Tan pronto como terminó ese pensamiento, sintió como la pena se retorcía en su estómago, en especial cuando veía a María. No tenía idea de lo que era perder a un hijo y se sintió avergonzado por haber minimizado su dolor, aunque solo fuera en su mente. Se alegró de que no tuvieran acceso a sus pensamientos. Tendría que ser cuidadoso para no dejar que algún resentimiento se filtrara durante su estancia.
—Bien —dijo Gabriel—. San Miguel de Allende es un gran lugar para formar parte de él. —Hizo otra pausa mientras evaluaba de nuevo a su visitante—. Parece que encajarás perfectamente, Julián. —Pronunció su nombre con lentitud, con intención.
***
Más tarde esa noche, mientras se cepillaba los dientes en el baño de huéspedes al otro lado del pasillo de su lugar temporal para dormir, pensó en esa última frase y la facilidad con la que Gabriel la había dicho. «Parece que encajarás perfectamente, Julián». Gabriel era un hombre que cuidaba sus palabras. Tendría que recordar eso y maniobrar con cuidado.
Cuando estaba cerrando la puerta de su habitación, creyó escuchar una respiración. Echó un vistazo a través de la rendija entre la puerta y el marco, esperando ver a Gabriel o tal vez a María, acariciando el dije en su collar de plata. Quizá la ama de llaves mayor habría hecho una última ronda antes de permitirse ir a descansar.
En cambio, vio el rostro vagamente familiar de una joven mirándolo.
Después de un instante, logró asociar la imagen con la foto de abajo, y todas las veces que había visto aparecer su rostro en el teléfono de Alejandro y en las redes sociales. Era Sofía.
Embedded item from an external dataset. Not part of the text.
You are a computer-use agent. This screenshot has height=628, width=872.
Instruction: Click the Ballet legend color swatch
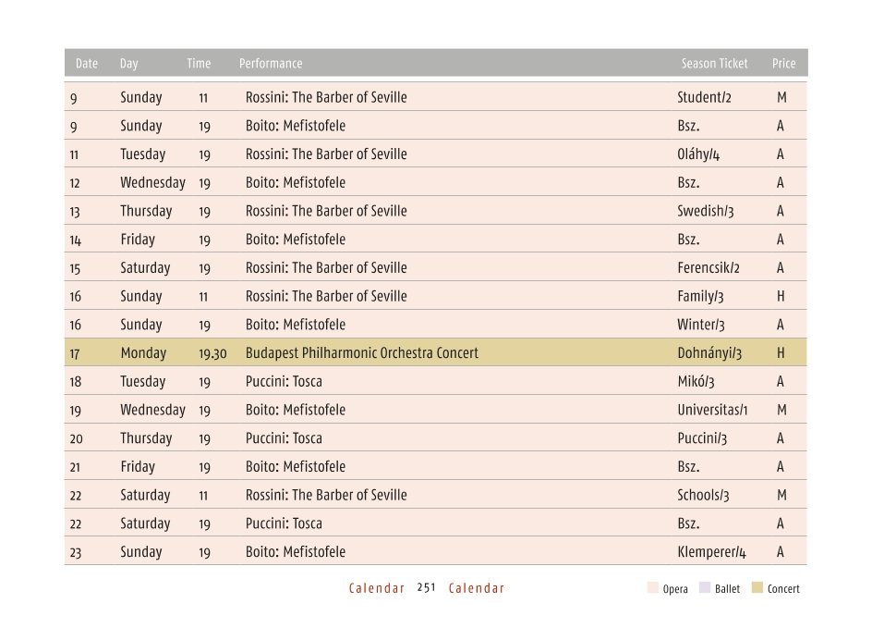click(x=705, y=588)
Solo pudo verla por un segundo gracias a la luz que se filtraba por la rendija de la puerta antes de pasar por las sombras, pero el momento pareció durar más. Sentía que sus miradas se habían cruzado lo suficiente como para que ella lo empezara a perseguir en sus sueños, lo suficiente como para que hubiera vislumbrado alguna verdad profunda sobre él que preferiría mantener en secreto.